# 🛡️ AI Governance Autopilot (Snowflake + Cortex)

This Snowflake Notebook demonstrates how to run the **AI Governance Autopilot** inside your Snowflake environment.

It will:
- Connect to the active Snowflake session
- Use Cortex to classify column sensitivity
- Apply `DATA_SENSITIVITY` tags
- Attach `PII_ROW_POLICY` when PII is detected
- Log all actions to `GOVERNANCE_AUTOPILOT_LOG`


## 1️⃣ Connect to Snowflake & Inspect Context

This cell uses `get_active_session()` which is available inside **Snowflake Notebooks**.

In [None]:
from snowflake.snowpark.context import get_active_session
import snowflake.cortex as cortex

session = get_active_session()
print(f"Current database: {session.get_current_database()}")
print(f"Current schema: {session.get_current_schema()}")

## 2️⃣ Ensure Governance Objects Exist

Before running the Autopilot, make sure you've executed the SQL scripts from the repository:

- `sql/01_setup_tags_and_log.sql` – creates the `DATA_SENSITIVITY` tag and `GOVERNANCE_AUTOPILOT_LOG` table
- `sql/02_row_access_policy.sql` – creates the `PII_ROW_POLICY` row access policy
- `sql/03_alerts_and_tasks.sql` – optional: creates a simulated Slack notifier and task for untagged tables

Once those scripts have been run (in Worksheets or here), continue below.

## 3️⃣ Define the Governance Autopilot Functions

This cell defines the core logic for:
- Cortex-based sensitivity classification
- Automated tagging
- Optional row policy enforcement
- Governance audit logging


In [None]:
from snowflake.snowpark import Session

def classify_column_sensitivity(col_name: str, values, model: str = "llama3.1-8b") -> str:
    """Classify a column's sensitivity using a Cortex model.

    Returns one of: PII, CONFIDENTIAL, INTERNAL, PUBLIC
    """
    # Limit values in the prompt for safety / size
    sample_values = list(values)[:5]

    prompt = f"""Classify this column's sensitivity.
Column: {col_name}
Values: {sample_values}
Labels: PII, CONFIDENTIAL, INTERNAL, PUBLIC
Return only the label."""

    result = cortex.complete(model=model, prompt=prompt, session=session)
    label = str(result).strip().upper()
    allowed = {"PII", "CONFIDENTIAL", "INTERNAL", "PUBLIC"}
    return label if label in allowed else "INTERNAL"
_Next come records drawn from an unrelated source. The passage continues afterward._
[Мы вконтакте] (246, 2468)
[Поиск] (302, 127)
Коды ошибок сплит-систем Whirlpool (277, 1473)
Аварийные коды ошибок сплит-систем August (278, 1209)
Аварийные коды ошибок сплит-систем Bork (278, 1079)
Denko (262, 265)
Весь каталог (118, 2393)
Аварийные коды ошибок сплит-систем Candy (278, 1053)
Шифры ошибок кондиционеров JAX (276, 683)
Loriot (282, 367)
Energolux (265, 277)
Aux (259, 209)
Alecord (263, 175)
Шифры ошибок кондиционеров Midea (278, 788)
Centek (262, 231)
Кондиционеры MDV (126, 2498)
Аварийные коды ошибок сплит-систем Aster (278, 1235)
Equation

def classify_and_protect_table(full_table_name: str) -> None:
    """Run the full governance Autopilot on a Snowflake table.

    Steps:
      1. Sample rows from the table
      2. Use Cortex to classify each column's sensitivity
      3. Apply DATA_SENSITIVITY tag per column
      4. Attach PII_ROW_POLICY if any column is PII
      5. Write all actions to GOVERNANCE_AUTOPILOT_LOG
    """
    print(f"=== Running AI Governance Autopilot for {full_table_name} ===")

    df = session.table(full_table_name)
    sample_pdf = df.limit(10).to_pandas()

    has_pii = False

    # Ensure the log table exists (safety check)
    session.sql("""CREATE TABLE IF NOT EXISTS GOVERNANCE_AUTOPILOT_LOG (
            EVENT_TIME   TIMESTAMP DEFAULT CURRENT_TIMESTAMP(),
            OBJECT_TYPE  STRING,
            OBJECT_NAME  STRING,
            COLUMN_NAME  STRING,
            ACTION       STRING,
            DETAILS      STRING
        );
    """).collect()

    for col_name in sample_pdf.columns:
        values = sample_pdf[col_name].astype(str).tolist()
        raw_label = classify_column_sensitivity(col_name, values)
        label = raw_label.upper()

        print(f"  → Cortex classified {col_name} as: {label} (raw: {raw_label})")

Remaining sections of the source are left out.